3. Set Up Cloud Spanner Instance

  • Create Spanner Instance: Go to the Google Cloud Console and create a new Spanner instance, selecting the appropriate configuration (regional or multi-regional).
  • Create Database: Within the instance, create a new database and set up the initial schema based on your design.

4. Data Migration

  • Choose a Migration Tool: Consider using one of the following tools for data migration:
    • Google Cloud Dataflow: Use Dataflow to read from Cloud SQL and write to Spanner.
    • Custom Scripts: Write custom ETL scripts to extract data from Cloud SQL and load it into Spanner.
    • Database Migration Service (DMS): This service can facilitate the migration while minimizing downtime, especially for large datasets.
  • Data Transfer: Execute the migration, ensuring data integrity:
    • For large datasets, perform the migration in batches to reduce load and avoid timeouts.
    • Monitor for errors and address any data type or constraint issues that arise during migration.

5. Testing and Validation

  • Data Validation: After the migration, validate that the data in Spanner matches the original data in Cloud SQL:
    • Compare row counts, checksums, and sample data.
  • Application Testing: Update your application to point to the Spanner instance and conduct thorough testing:
    • Test all critical queries and transactions.
    • Monitor performance and adjust queries as needed to optimize for Spanner.

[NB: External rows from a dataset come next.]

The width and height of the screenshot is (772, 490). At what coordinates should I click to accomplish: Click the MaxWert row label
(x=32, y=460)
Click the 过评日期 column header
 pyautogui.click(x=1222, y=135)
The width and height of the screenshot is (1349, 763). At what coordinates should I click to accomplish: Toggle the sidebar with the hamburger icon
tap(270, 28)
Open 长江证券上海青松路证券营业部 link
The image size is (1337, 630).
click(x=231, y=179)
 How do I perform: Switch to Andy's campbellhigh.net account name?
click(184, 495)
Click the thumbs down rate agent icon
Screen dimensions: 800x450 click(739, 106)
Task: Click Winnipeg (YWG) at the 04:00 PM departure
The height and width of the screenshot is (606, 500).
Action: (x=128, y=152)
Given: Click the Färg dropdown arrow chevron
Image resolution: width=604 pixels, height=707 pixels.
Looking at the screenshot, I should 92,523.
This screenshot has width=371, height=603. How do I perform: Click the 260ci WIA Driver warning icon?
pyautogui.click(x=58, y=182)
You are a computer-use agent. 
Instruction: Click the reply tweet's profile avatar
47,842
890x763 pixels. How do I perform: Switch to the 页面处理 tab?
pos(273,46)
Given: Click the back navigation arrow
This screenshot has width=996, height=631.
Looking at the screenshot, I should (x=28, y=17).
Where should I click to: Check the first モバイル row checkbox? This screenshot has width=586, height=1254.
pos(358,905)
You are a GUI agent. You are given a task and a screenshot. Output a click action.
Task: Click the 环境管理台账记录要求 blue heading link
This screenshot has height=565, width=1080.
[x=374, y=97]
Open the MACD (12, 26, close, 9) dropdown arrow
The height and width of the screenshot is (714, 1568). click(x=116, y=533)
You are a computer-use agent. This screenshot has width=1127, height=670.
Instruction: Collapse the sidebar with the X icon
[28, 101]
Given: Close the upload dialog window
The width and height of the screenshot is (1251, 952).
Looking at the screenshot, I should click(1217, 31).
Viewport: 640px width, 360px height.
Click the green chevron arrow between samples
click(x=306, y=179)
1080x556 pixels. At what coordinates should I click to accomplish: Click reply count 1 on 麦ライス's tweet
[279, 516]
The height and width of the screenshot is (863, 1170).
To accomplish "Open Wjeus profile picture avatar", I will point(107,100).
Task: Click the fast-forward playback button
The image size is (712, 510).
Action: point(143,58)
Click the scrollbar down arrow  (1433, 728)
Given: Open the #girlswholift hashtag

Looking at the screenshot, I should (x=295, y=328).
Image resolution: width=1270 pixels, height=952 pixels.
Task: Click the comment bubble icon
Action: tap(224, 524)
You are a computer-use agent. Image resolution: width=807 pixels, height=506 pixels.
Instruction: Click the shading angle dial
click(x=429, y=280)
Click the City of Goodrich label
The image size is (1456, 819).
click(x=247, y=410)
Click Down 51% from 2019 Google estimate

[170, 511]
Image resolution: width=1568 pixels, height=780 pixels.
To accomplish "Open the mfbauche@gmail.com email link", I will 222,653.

6. Adjust Application Logic

  • Update Connection Strings: Modify your application to connect to Cloud Spanner instead of Cloud SQL.
  • Refactor Queries: Depending on how the application uses SQL, refactor queries to align with Spanner's capabilities, especially for joins and transactions.
  • Connection Pooling: Implement connection pooling to manage connections efficiently.

7. Final Cutover

  • Plan for Downtime: Schedule a maintenance window for the final cutover to minimize disruption.
  • Sync Data: If using a continuous replication method, ensure any changes made in Cloud SQL since the initial migration are synced to Spanner.
  • Switch Applications: Redirect your applications to the new Spanner database and monitor for issues.

8. Post-Migration Activities

  • Monitoring and Optimization: Use Google Cloud Monitoring to keep an eye on performance metrics. Optimize queries and indexes based on usage patterns.
  • Backup and Recovery: Set up automated backups for the Spanner database.
  • Decommission Cloud SQL: Once you're confident in Spanner's stability, decommission the Cloud SQL instance.

Best Practices

  • Documentation: Keep detailed documentation of the migration process, including any changes made to the schema and application logic.
  • Incremental Migration: If feasible, consider an incremental migration strategy, migrating parts of the database or specific functionalities gradually.
  • Rollback Plan: Have a rollback plan in case of critical issues during the cutover process.